Por Bruno Zampier

Muito se fala a respeito da leniência da legislação penal brasileira. É assunto que gera “polêmica” pois grande parcela dos juristas brasileiros – principalmente aqueles formados em universidades federais – possui um imaginário completamente deturpado pela ideologia progressista que domina as ciências sociais e humanas no nosso meio acadêmico. Partindo do princípio rousseauniano de que o homem nasce bom e é a sociedade [capitalista] que o corrompe, passando pelas teorias conspiratórias de Karl Marx, segundo o qual, a religião, a família e a burguesia formam uma tríade maligna organizada para oprimir e explorar a maior parte da população, tem-se uma opinião praticamente hegemônica de que existe um “encarceramento em massa” no Brasil e de que a lei já é severa o suficiente.
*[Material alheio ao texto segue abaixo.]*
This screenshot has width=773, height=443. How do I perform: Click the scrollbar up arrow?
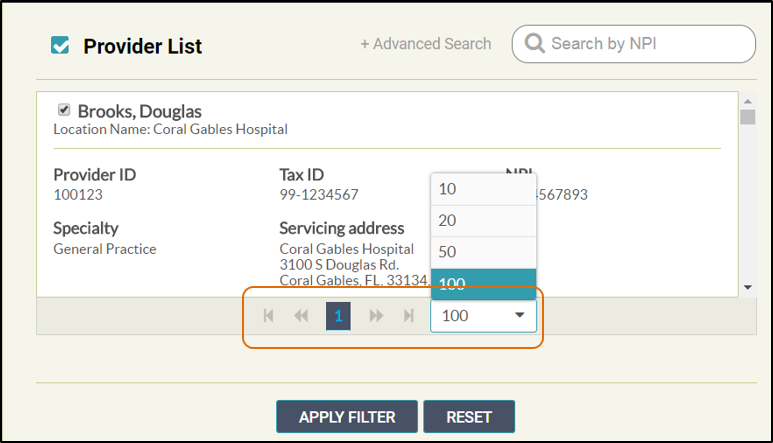(747, 101)
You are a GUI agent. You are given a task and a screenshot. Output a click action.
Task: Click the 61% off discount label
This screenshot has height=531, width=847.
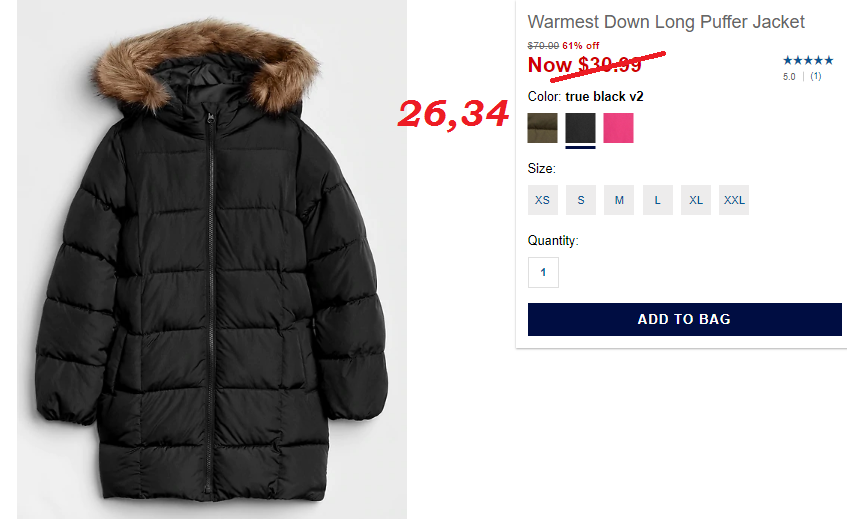[581, 45]
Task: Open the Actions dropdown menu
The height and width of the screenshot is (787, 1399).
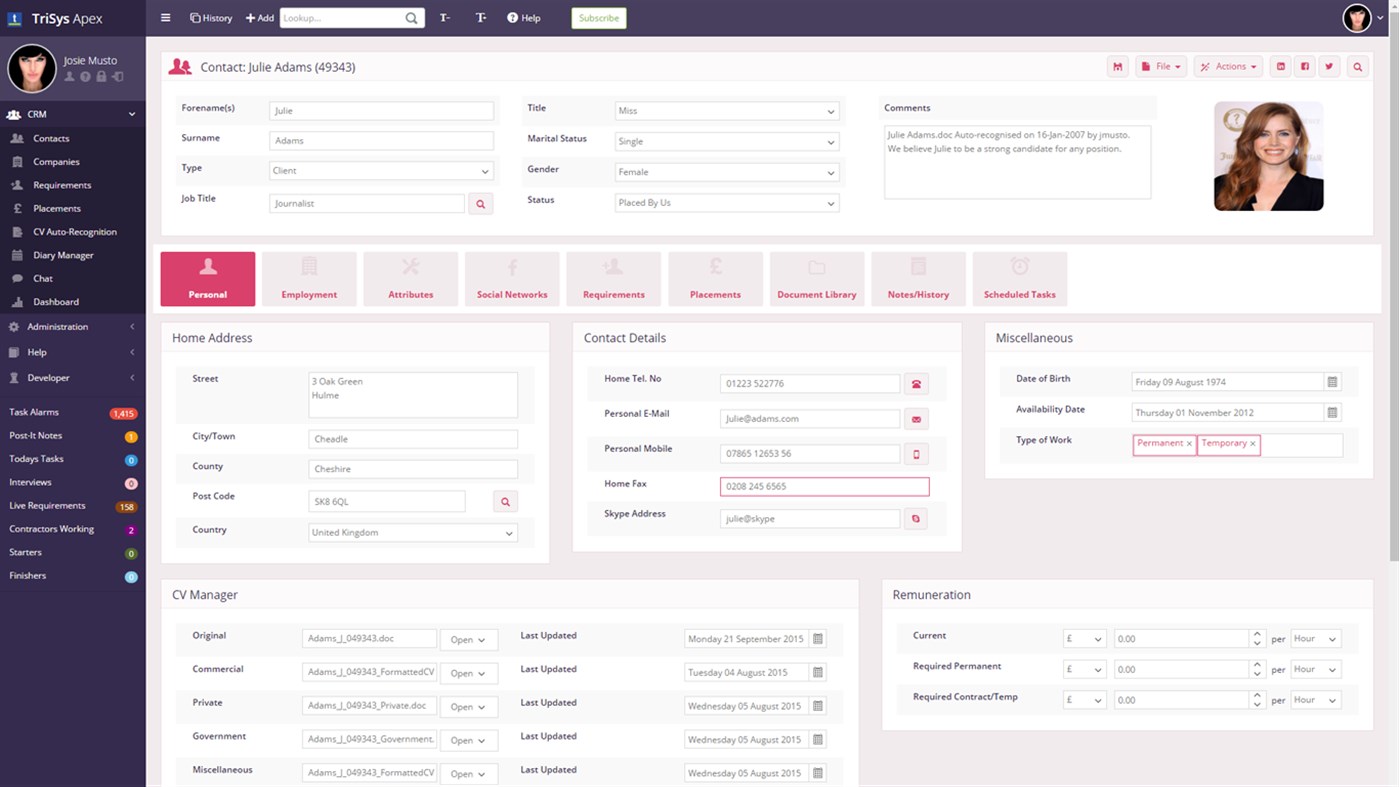Action: (1228, 66)
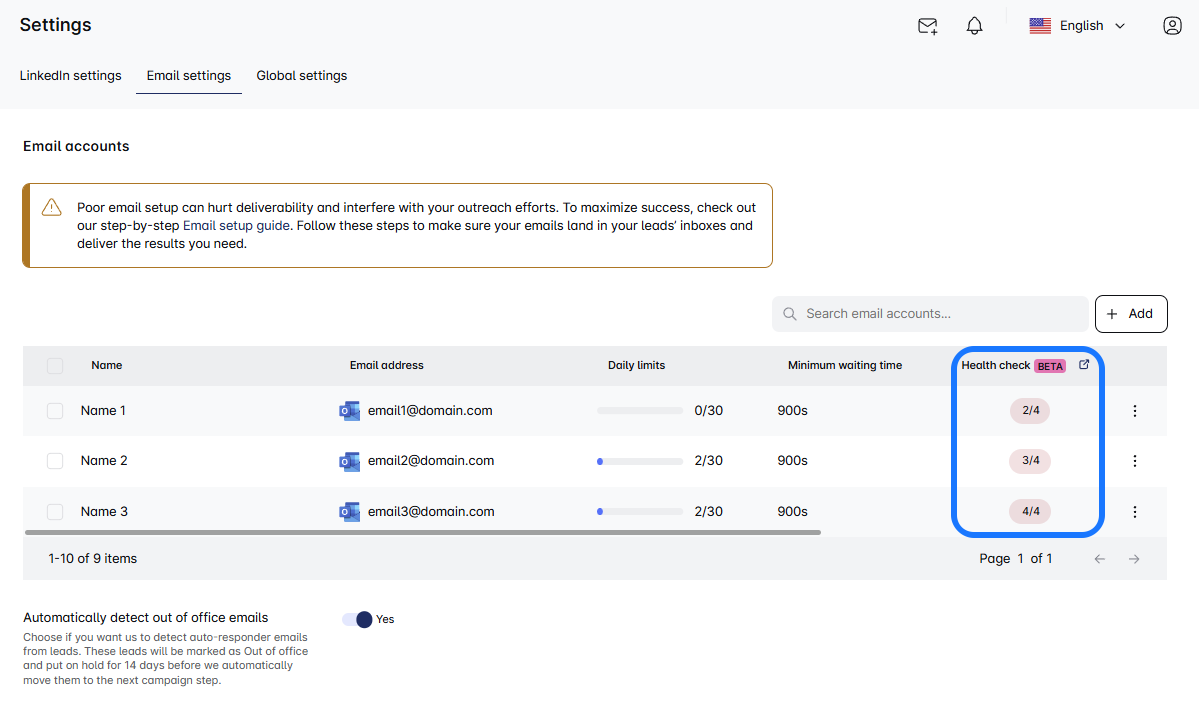This screenshot has height=711, width=1199.
Task: Select the checkbox for Name 1
Action: click(x=55, y=411)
Tratam-se de idéias completamente estapafúrdias e dissonantes da realidade, mas que aceitas com passividade e temor reverencial, parecem verdadeiras para aqueles que jamais se dão o trabalho de fazer uma análise de legislação comparada ou se debruçar seriamente sobre dados estatísticos. Mas, como dito, esta é uma questão polêmica que tem gerado muitos debates e é bem conhecida do público em geral. Subjacente a ela, no entanto, e praticamente nunca debatida, é a questão daquelas regras previstas em nosso ordenamento que não apenas pecam por uma leniência, mas pelo seu completo descalabro. Vou citar algumas:

1 – Crimes militares não são hediondos: talvez o leitor nem saiba, mas além do nosso Código Penal comum, também temos um Código Penal Militar. O primeiro, aplica-se aos civis, o segundo aos militares (policiais militares ou membros das Forças Armadas). Assim como no Código comum, o militar também criminaliza o homicídio, o estupro, a lesão corporal e assim por diante, além de crimes específicos que só podem ser praticados por militares, como a deserção. Até aqui tudo bem.
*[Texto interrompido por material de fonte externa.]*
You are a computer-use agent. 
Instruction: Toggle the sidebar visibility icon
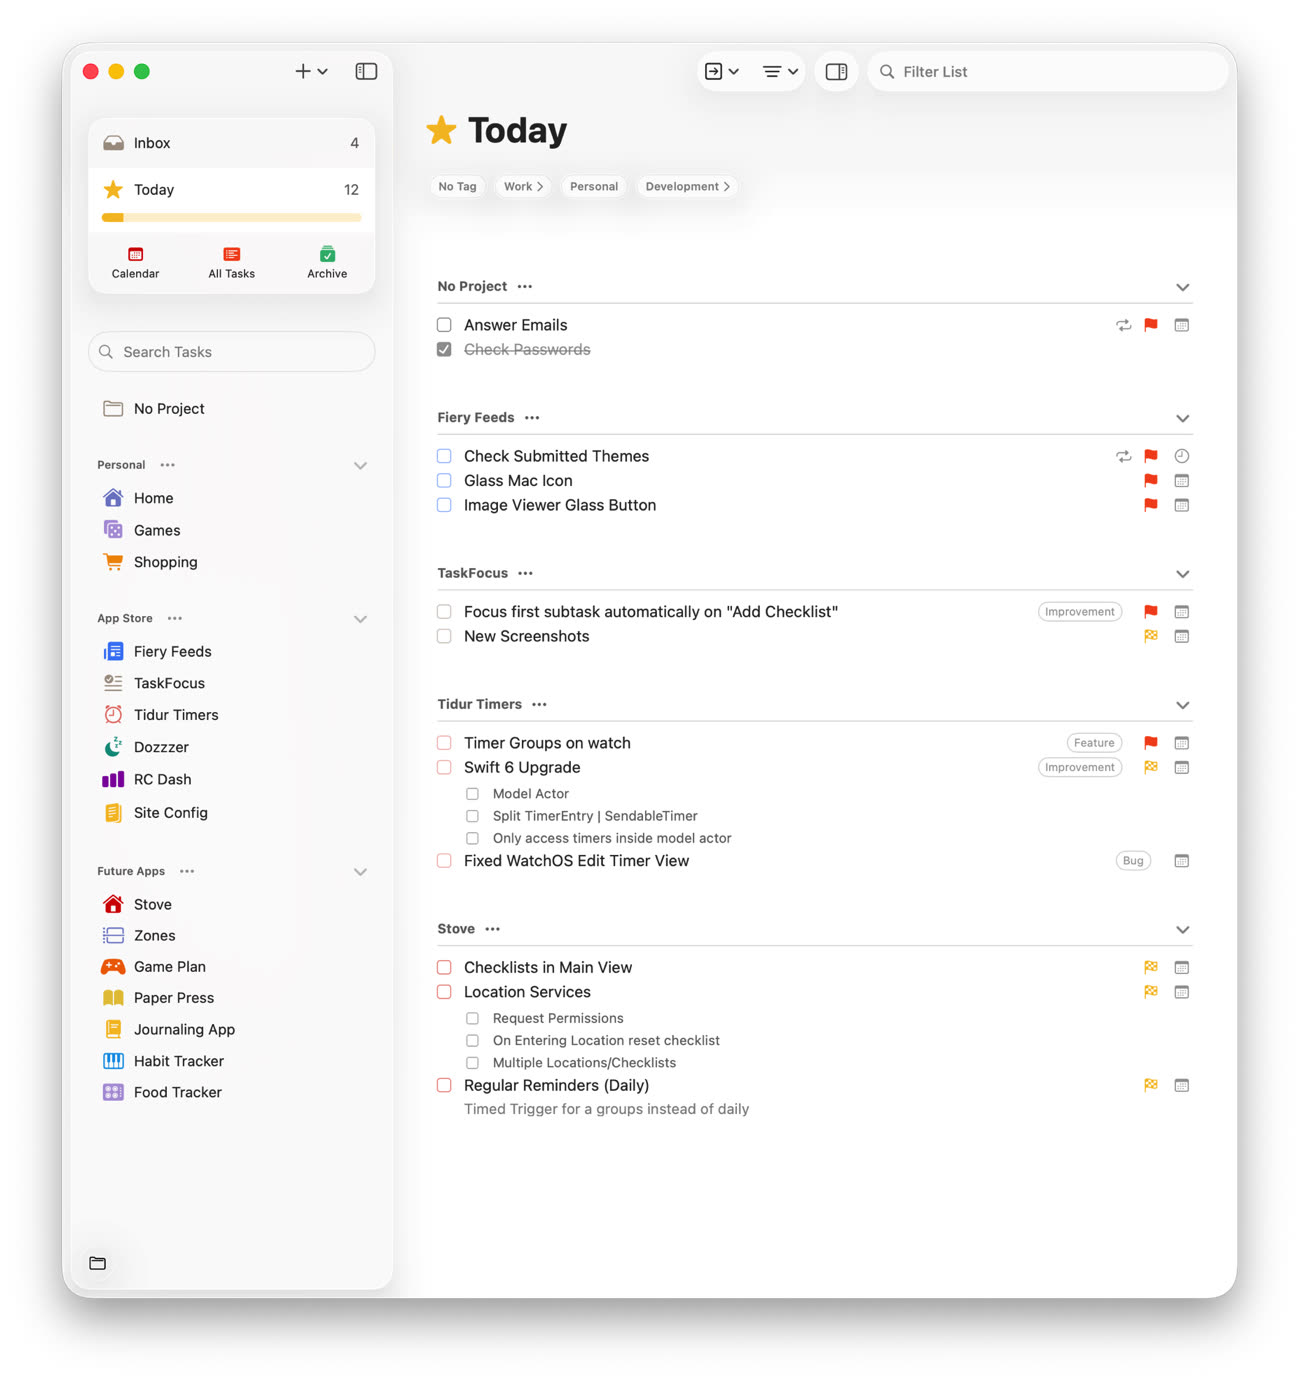pos(366,71)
O problema é que ao definir a lista de crimes hediondos na Lei 8.072/1990, o legislador citou apenas os crimes do Código Penal comum, sem mencionar aqueles do Código Penal Militar. O resultado é que o mesmo crime – por exemplo um homicídio ou um estupro – terá tratamento diferente se o autor for um civil ou se for um militar. E no caso, o militar terá um tratamento mais brando: o crime dele é considerado “comum” para fins de progressão de regime e livramento condicional, por exemplo, com regras mais leves. É como se o homicídio praticado por um militar fosse menos grave do que aquele praticado por civil.

2 – Estupro no Código Penal Militar: falando em estupro, é absurdo também o fato de que a pena para referido crime no Código Penal comum é de reclusão de 6 a 10 anos, enquanto que no Código Penal Militar a pena é de reclusão de 3 a 8 anos (sem esquecer que o estupro militar não é classificado como hediondo!). É como se o estupro praticado por militar não fosse tão grave quanto aquele praticado por civil! Curioso que o movimento feminista, muito preocupado ultimamente em fornecer “absorvente grátis” para presidiárias, jamais tenha se atentado com esse disparate na pena do estupro.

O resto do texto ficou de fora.